1) Where is the file located?

2) If I just add the install line in the trivial way, it's going to complain that I'm not a root and will fail (because the rdesktop was ran as a mundane user). How do I make it ask for a password and use it to get root access?

1 Answer 1

6

When bash encounters a command it cannot find, it looks for a function called command_not_found_handle() and executes it.

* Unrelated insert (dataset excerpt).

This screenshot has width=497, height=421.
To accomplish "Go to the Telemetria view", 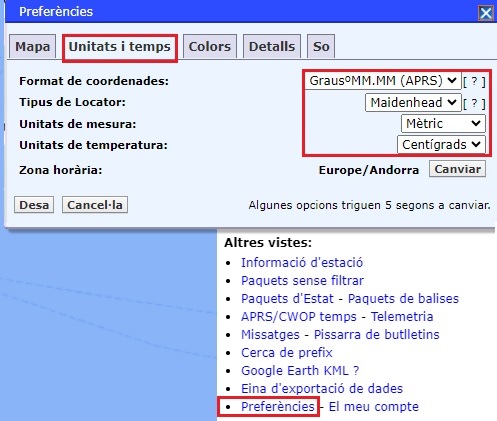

Under ubuntu, this is defined in /etc/bash.bashrc

By default it runs a python script in /usr/lib/command-not-found

You could make it do whatever you liked, and this is best done in your own ~/.bashrc file:

    command_not_found_handle() {
        echo -n "Do you want to install $1? [N/y] "
        read -N 1 REPLY
        echo
        if [[ $REPLY == [Yy] ]]; then
            sudo apt-get install -- "$1"
        fi
    }

The sudo part answers the section part of your question, but will obviously need to prompt for a password to escalate to root to do the install.

1
  • Very elegant solution, +1. Dec 13, 2011 at 13:13

You must log in to answer this question.

Not the answer you're looking for? Browse other questions tagged .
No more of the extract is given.